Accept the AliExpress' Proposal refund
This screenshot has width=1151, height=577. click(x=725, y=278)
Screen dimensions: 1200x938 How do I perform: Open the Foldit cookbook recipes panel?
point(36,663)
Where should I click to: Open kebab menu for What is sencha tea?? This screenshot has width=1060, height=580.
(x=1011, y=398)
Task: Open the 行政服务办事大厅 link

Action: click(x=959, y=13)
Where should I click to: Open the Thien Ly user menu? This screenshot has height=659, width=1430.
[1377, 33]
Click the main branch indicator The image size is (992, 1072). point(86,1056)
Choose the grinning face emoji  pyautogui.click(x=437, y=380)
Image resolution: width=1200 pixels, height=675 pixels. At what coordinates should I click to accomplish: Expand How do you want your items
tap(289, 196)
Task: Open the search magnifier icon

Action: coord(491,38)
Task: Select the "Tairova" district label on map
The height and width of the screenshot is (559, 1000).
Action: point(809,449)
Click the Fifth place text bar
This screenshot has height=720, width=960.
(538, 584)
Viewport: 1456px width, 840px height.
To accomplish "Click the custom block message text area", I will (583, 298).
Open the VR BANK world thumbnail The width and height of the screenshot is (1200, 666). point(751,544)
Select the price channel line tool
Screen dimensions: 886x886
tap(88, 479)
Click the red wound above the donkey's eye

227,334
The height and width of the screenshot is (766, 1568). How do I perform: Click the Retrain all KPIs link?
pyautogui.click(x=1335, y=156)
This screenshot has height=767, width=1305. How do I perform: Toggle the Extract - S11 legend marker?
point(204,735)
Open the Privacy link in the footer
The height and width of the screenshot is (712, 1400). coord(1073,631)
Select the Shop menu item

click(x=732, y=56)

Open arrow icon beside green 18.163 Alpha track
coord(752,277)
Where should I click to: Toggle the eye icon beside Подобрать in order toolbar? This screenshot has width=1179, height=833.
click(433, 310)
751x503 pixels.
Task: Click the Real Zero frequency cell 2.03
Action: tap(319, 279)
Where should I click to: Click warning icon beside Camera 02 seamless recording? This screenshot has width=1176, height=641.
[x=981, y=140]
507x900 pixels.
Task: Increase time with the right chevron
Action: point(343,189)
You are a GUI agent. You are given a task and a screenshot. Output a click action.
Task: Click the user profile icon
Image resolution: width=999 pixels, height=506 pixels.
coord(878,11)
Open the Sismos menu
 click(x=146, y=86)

..........

Copy exactly, and only, the lines from the one containing "Open arrow icon" through the last line of the listing.

- _Result of this task_
Open arrow icon beside green 18.163 Alpha track
coord(752,277)
Where should I click to: Toggle the eye icon beside Подобрать in order toolbar? This screenshot has width=1179, height=833.
click(433, 310)
751x503 pixels.
Task: Click the Real Zero frequency cell 2.03
Action: tap(319, 279)
Where should I click to: Click warning icon beside Camera 02 seamless recording? This screenshot has width=1176, height=641.
[x=981, y=140]
507x900 pixels.
Task: Increase time with the right chevron
Action: point(343,189)
You are a GUI agent. You are given a task and a screenshot. Output a click action.
Task: Click the user profile icon
Image resolution: width=999 pixels, height=506 pixels.
coord(878,11)
Open the Sismos menu
 click(x=146, y=86)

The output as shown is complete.